Source document:
Some colleagues are concerned with the place of law in relation to other social institutions and consider law in the context of broad social theories. Others seek to understand legal decision-making by individuals and groups. Still others systematically study the impact of specific reforms, compliance with tax laws, the criminal justice system, dispute processing, the functioning of juries, globalization of law, and the many roles played by various types of lawyers. Some seek to describe legal systems and identify and explain patterns of behavior. Others use the operations of law as a perspective for understanding ideology, culture, identity, and social life. Whatever the issue, there is an openness in the Association to exploring the contours of law through a variety of research methods and modes of analysis.
LSA was founded in 1964 by Professors Harry Ball, Robert Yegge, and Richard Schwartz. Professor Ball became the first president of LSA, and Professor Schwartz became the first editor of the Association’s journal, the Law & Society Review. LSA met with other national associations until 1978, when our own annual meetings began.
Annual meetings are a critical aspect of the Association’s activities. At the meetings, participants exchange ideas in many ways. For example, some participants present papers in panels with discussants commenting upon; in other sessions, authors meet readers of their books or specialists and non-specialists participate in roundtables and freely debate ideas. Each meeting also includes a few general sessions, where everyone gathers to hear presentations of new ideas and recent work of leaders in the field, and several social events, including the presentation of the Association’s annual awards for scholarship in the field of law and society.

The exercise: Write out, word for word, the part of the Law and Society Association text starting at "Annual meetings are" and ending at "law and society.".

Data provided:
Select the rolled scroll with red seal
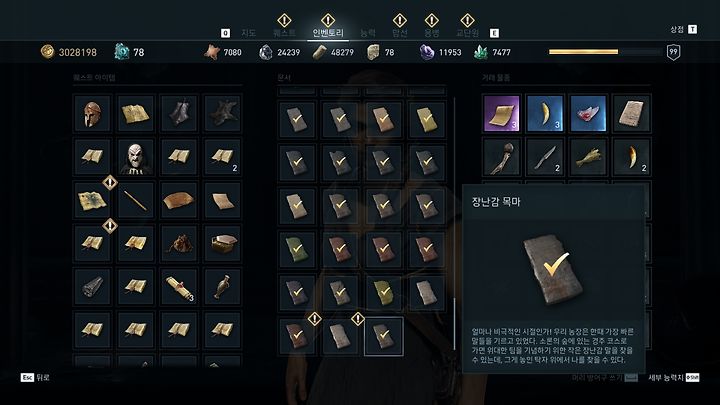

Completed exercise:
Annual meetings are a critical aspect of the Association’s activities. At the meetings, participants exchange ideas in many ways. For example, some participants present papers in panels with discussants commenting upon; in other sessions, authors meet readers of their books or specialists and non-specialists participate in roundtables and freely debate ideas. Each meeting also includes a few general sessions, where everyone gathers to hear presentations of new ideas and recent work of leaders in the field, and several social events, including the presentation of the Association’s annual awards for scholarship in the field of law and society.